Par le père Dinh Anh Nhue Nguyen, o.f.m. Conv.,
Secrétaire général de l'Union pontificale missionnaire

3ème DIMANCHE DE PAQUES (ANNÉE C)

At 5,27b-32.40b-41; Ps 29; Ap 5,11-14; Jn 21,1-19

Je t’exalte, Seigneur, tu m’as relevé

Il y a beaucoup de sens d’entendre au cours du troisième dimanche de Pâques le récit de la troisième apparition du Christ ressuscité dans l’évangile de Jean, comme le souligne l’évangéliste: « C’était la troisième fois que Jésus ressuscité d’entre les morts se manifestait à ses disciples ». Ce sera aussi le dernier épisode de Jésus avec ses disciples dans le quatrième évangile, qui affirme à la fin : « Il y a encore beaucoup d’autres choses que Jésus a faites ; et s’il fallait écrire chacune d’elles, je pense que le monde entier ne suffirait pas pour contenir les livres que l’on écrirait » (Jn 21,25).
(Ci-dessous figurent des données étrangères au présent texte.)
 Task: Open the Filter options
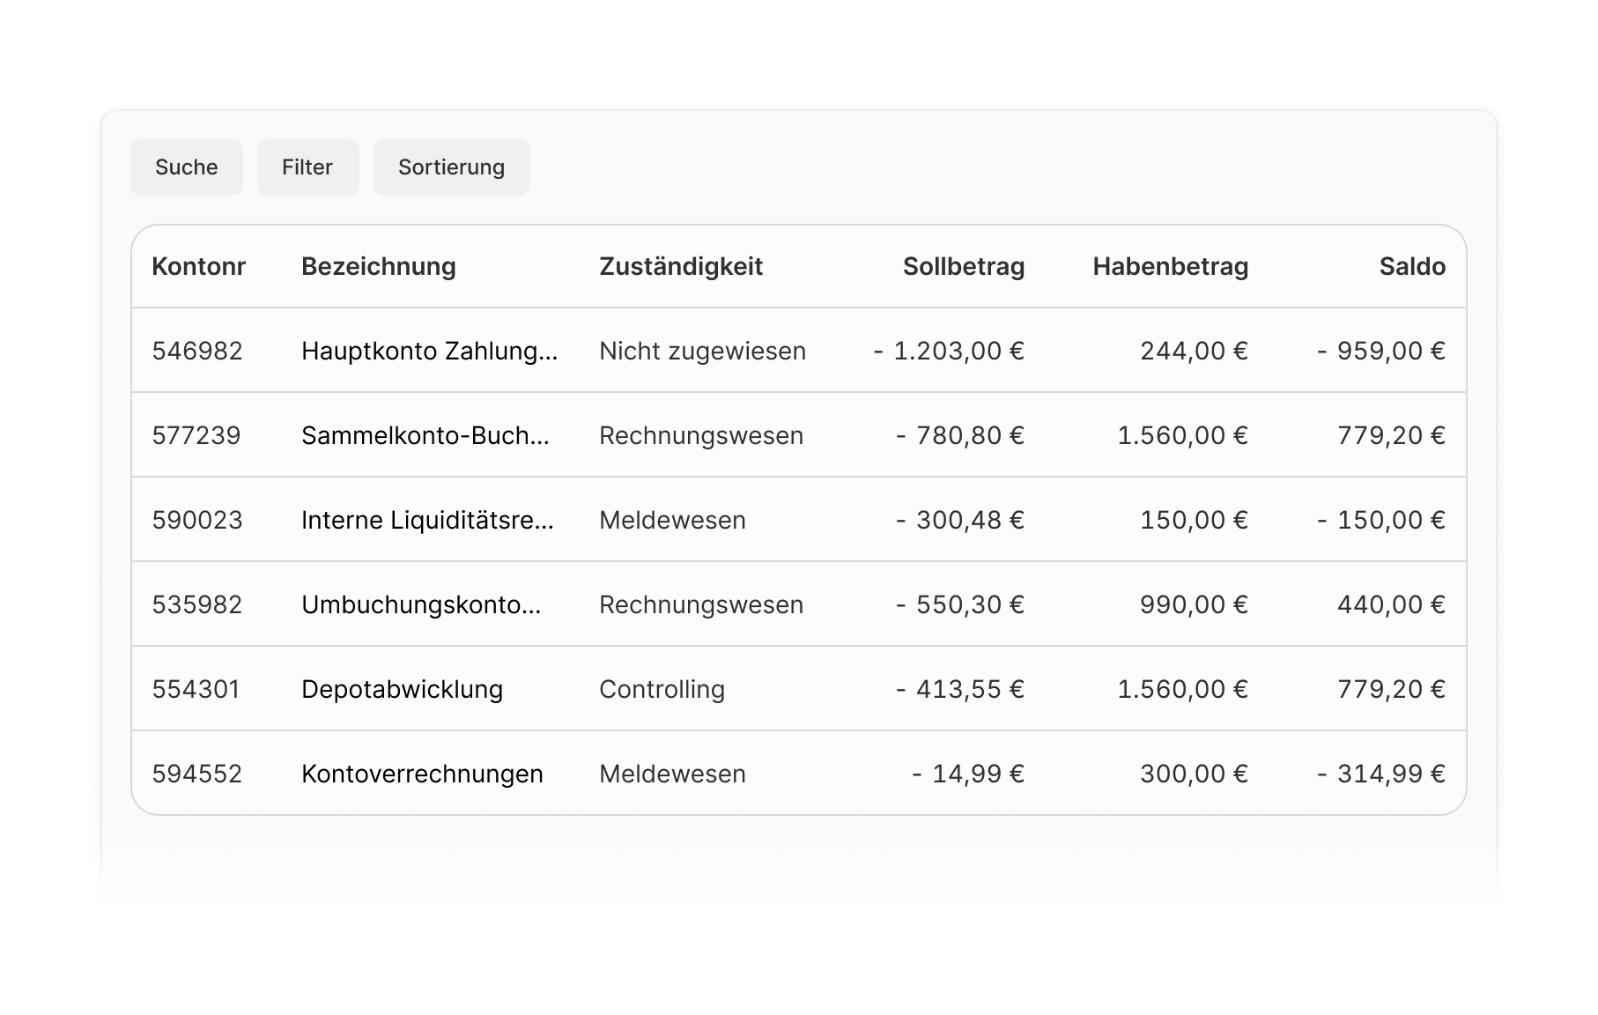coord(307,167)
Cette affirmation inclut implicitement, d’une part, les autres actions/apparitions de Jésus non mentionnées dans le livre, et d’autre part, elle suggère l’importance exemplaire de tout ce que l’évangéliste a choisi de transmettre à la postérité. Et cela est particulièrement vrai pour cette troisième et dernière « manifestation » du Ressuscité selon la chronologie johannique. À travers les détails subtils de la rencontre et du dialogue de Jésus avec Pierre, le récit transmet des messages fondamentaux sur la vocation apostolique de Pierre, où l’on peut aussi entrevoir l’essence de la vie missionnaire des disciples du Ressuscité à chaque époque.
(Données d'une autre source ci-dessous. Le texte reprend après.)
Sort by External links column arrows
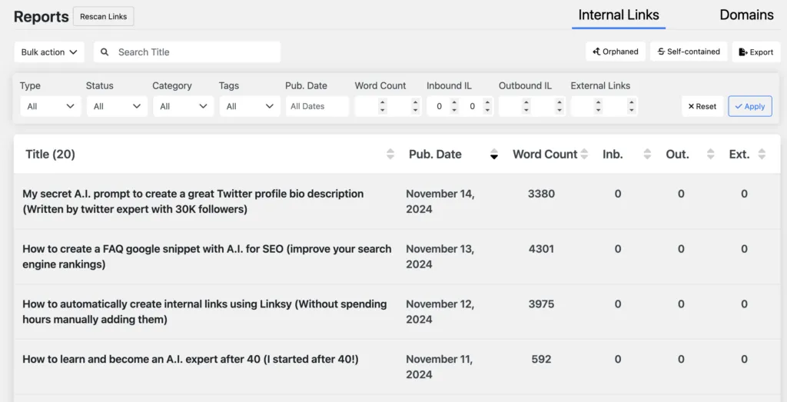This screenshot has width=787, height=402. [x=762, y=154]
  1. Auprès du « feu de braise»

Les circonstances de cette troisième apparition sont très curieuses, ce que l’évangéliste désigne comme une « manifestation » du Christ. Chaque détail est unique, avec une forte charge symbolique spirituelle à méditer, scruter, goûter. De plus, le disciple, auteur de l’histoire, semblait constamment porter dans son cœur cette inoubliable rencontre avec le Maître ressuscité, si bien qu’il la racontait avec tant de précision dans les détails et avec une incroyable richesse spirituelle.
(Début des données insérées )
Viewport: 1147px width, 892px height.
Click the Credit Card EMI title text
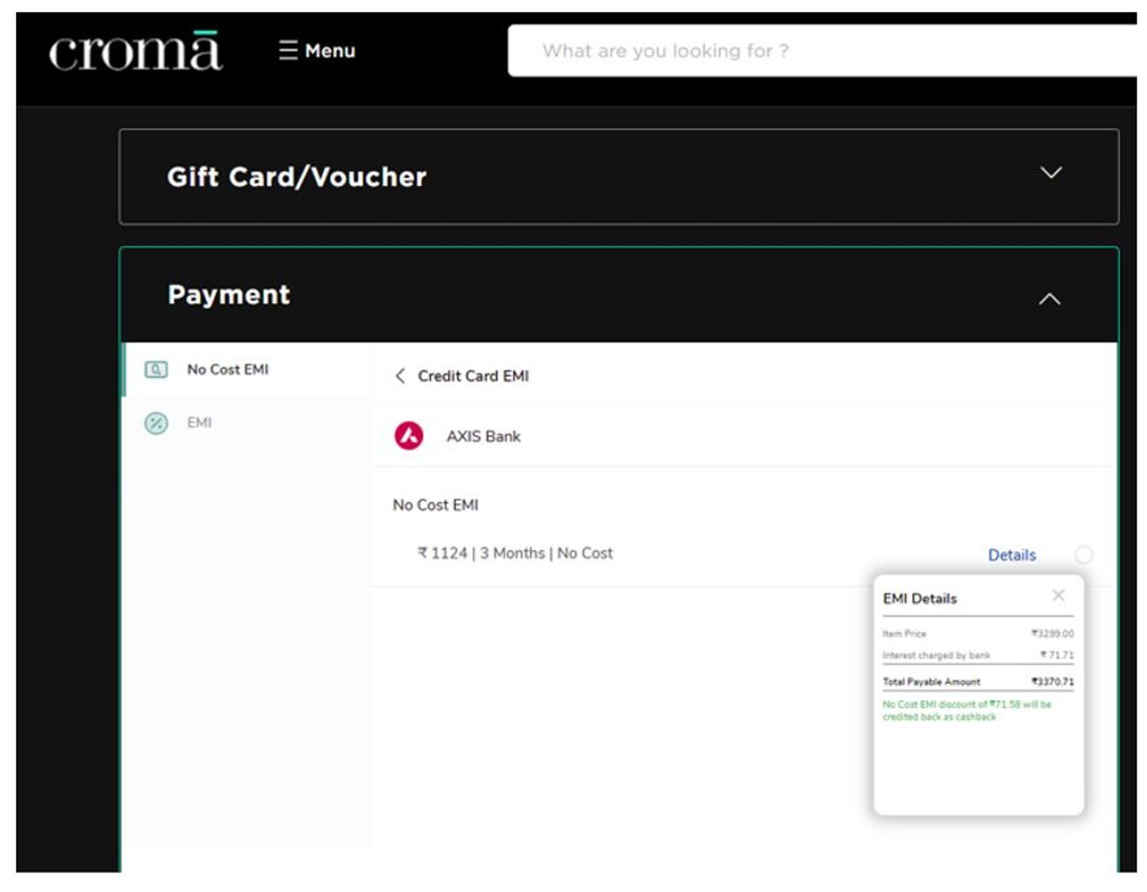tap(473, 376)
Il y a la présence d’« un feu de braise » dans le décor de l’épisode. Cette mention, apparemment fortuite et insignifiante, est très intéressante à deux égards. Tout d’abord, l’évangéliste raconte qu’après la pêche miraculeuse, « Une fois descendus à terre, ils [les disciples] aperçoivent, disposé là, un feu de braise avec du poisson posé dessus, et du pain ». C’est donc le feu avec lequel Jésus a préparé pour ses disciples un petit déjeuner de poisson grillé avec du pain. Il les invitait explicitement « Venez manger » et, sans doute aux plus craintifs, « Jésus s’approche ; il prend le pain et le leur donne ; et de même pour le poisson ». Nous voyons ici pour la seule fois dans les Évangiles un Jésus cuisinier, un Jésus qui cuisinait pour lui-même et pour les autres. De plus, le fait qu’ils aient mangé du poisson le matin ne devrait surprendre ni choquer personne, surtout ceux habitués à un petit déjeuner léger avec un café et des biscuits, car c’est encore le cas dans de nombreuses cultures asiatiques et d’ailleurs. En effet, le poisson grillé sera même le signe d’un petit-déjeuner solennel festif.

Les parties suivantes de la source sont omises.